Requirement: Where a line in the listing below contains the word "will", copy that line.

Exercise data:

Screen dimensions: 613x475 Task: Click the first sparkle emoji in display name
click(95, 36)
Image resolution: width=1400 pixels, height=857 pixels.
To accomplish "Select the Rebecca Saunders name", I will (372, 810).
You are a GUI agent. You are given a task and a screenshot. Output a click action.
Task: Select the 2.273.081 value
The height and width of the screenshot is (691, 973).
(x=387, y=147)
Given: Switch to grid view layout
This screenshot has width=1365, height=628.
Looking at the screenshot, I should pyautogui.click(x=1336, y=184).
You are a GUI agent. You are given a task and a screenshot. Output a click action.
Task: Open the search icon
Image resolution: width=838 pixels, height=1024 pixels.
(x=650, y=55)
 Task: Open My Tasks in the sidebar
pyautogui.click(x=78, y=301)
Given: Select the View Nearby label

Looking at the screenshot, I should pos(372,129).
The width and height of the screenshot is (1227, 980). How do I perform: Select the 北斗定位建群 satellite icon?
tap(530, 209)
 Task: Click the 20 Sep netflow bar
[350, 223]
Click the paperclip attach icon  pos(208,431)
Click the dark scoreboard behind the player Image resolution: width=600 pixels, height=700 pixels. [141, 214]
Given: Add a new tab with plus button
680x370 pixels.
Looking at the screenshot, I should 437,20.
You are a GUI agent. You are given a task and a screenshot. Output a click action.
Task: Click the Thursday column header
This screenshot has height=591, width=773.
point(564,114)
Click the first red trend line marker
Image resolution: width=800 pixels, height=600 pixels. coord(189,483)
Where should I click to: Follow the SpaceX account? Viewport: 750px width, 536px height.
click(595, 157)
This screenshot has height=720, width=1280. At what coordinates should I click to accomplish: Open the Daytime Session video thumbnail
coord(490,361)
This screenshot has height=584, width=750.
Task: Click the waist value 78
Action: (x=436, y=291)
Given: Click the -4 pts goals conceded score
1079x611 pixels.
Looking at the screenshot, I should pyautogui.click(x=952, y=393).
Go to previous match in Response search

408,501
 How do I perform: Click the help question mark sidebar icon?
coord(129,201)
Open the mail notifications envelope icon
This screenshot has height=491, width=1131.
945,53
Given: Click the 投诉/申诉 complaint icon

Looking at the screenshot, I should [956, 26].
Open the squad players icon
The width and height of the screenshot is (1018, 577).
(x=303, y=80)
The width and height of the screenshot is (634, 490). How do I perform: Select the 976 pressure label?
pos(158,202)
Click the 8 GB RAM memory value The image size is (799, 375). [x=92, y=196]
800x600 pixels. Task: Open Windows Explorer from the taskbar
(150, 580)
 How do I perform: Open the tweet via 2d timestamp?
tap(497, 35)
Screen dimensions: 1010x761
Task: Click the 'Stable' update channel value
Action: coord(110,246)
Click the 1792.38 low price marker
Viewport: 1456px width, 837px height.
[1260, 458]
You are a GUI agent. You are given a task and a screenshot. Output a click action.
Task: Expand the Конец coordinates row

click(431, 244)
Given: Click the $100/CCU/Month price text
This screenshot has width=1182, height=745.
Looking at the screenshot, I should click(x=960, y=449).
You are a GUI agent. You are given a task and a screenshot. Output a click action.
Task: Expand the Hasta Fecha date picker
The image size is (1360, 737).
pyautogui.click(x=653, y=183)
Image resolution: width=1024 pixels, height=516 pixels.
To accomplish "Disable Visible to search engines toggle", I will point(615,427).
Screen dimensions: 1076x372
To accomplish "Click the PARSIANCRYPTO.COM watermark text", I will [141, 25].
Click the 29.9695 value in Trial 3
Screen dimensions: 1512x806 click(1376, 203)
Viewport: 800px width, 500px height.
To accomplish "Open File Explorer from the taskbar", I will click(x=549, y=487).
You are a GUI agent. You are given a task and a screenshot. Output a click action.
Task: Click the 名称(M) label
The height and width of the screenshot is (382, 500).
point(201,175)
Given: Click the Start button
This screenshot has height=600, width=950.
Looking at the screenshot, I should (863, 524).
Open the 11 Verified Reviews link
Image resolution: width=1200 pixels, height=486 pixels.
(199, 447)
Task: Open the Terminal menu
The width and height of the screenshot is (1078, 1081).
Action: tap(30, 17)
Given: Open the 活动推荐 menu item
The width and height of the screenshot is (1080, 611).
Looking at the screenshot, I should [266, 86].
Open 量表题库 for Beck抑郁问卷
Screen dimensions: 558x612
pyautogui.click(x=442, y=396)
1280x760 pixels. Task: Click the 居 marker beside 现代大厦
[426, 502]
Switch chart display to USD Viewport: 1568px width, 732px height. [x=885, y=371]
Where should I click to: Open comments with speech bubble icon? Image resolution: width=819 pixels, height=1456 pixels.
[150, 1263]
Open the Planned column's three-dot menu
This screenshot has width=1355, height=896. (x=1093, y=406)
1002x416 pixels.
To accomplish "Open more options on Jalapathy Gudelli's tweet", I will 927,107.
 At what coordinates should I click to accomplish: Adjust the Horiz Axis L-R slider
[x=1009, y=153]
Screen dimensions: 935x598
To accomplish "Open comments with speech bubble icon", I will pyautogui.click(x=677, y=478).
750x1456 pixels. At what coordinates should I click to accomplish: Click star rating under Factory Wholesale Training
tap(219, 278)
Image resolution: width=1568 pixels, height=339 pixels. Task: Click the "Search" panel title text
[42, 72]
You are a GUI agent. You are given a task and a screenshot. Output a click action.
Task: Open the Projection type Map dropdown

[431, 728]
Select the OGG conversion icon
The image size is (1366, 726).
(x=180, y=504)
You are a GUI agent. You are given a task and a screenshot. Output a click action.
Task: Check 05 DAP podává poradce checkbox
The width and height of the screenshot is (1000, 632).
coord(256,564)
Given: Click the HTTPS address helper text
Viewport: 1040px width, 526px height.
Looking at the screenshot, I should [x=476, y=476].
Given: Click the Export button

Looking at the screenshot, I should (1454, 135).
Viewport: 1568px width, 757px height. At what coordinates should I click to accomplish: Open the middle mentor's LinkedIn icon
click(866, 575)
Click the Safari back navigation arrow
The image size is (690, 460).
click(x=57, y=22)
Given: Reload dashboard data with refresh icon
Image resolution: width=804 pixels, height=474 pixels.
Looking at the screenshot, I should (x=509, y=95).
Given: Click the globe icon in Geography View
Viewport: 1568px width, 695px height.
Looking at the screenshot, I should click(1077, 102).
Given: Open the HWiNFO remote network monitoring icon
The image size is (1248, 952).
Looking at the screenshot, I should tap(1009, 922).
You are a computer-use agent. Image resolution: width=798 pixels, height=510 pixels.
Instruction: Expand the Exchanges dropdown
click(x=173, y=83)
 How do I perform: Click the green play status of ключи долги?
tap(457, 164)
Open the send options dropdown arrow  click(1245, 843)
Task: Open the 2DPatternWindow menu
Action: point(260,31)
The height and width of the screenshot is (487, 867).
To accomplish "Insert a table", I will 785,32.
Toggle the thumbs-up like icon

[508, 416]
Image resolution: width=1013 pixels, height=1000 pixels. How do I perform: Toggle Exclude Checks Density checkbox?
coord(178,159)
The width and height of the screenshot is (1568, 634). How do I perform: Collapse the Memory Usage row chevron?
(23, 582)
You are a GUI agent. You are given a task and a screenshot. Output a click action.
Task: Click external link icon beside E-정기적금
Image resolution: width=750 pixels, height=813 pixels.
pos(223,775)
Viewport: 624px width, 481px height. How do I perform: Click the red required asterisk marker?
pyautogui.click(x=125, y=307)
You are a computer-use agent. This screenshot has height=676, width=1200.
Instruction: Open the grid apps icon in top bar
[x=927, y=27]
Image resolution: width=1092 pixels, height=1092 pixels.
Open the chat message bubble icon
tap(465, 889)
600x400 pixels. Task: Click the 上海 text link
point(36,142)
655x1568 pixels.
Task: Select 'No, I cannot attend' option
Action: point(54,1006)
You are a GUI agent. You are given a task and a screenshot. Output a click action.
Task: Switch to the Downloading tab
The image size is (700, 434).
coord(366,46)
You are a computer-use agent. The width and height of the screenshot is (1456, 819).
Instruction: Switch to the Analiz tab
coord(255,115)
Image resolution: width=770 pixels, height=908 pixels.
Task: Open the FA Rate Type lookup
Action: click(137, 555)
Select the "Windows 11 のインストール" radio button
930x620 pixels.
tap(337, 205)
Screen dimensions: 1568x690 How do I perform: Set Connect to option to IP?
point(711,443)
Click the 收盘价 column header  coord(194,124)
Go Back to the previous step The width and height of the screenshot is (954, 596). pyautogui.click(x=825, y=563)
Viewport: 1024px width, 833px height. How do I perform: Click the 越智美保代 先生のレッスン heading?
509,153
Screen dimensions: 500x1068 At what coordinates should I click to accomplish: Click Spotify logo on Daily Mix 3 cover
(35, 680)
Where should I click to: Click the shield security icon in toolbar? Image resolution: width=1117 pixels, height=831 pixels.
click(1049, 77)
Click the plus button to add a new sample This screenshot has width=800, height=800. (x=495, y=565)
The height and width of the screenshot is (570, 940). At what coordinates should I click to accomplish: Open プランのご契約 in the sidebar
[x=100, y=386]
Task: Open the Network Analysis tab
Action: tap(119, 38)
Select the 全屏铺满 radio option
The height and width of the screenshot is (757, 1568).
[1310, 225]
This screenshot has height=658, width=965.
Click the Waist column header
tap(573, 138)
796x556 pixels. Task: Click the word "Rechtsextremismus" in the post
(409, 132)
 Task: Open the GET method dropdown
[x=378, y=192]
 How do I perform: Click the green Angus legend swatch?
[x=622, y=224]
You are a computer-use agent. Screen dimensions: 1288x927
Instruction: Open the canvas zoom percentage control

Response area:
To accomplish "Select the Rebecca Saunders name", I will (372, 810).
To accomplish "Disable Visible to search engines toggle", I will point(615,427).
To accomplish "Click the PARSIANCRYPTO.COM watermark text", I will [141, 25].
To accomplish "Open File Explorer from the taskbar", I will click(x=549, y=487).
To accomplish "Open more options on Jalapathy Gudelli's tweet", I will 927,107.
To accomplish "Open comments with speech bubble icon", I will pyautogui.click(x=677, y=478).
To accomplish "Insert a table", I will 785,32.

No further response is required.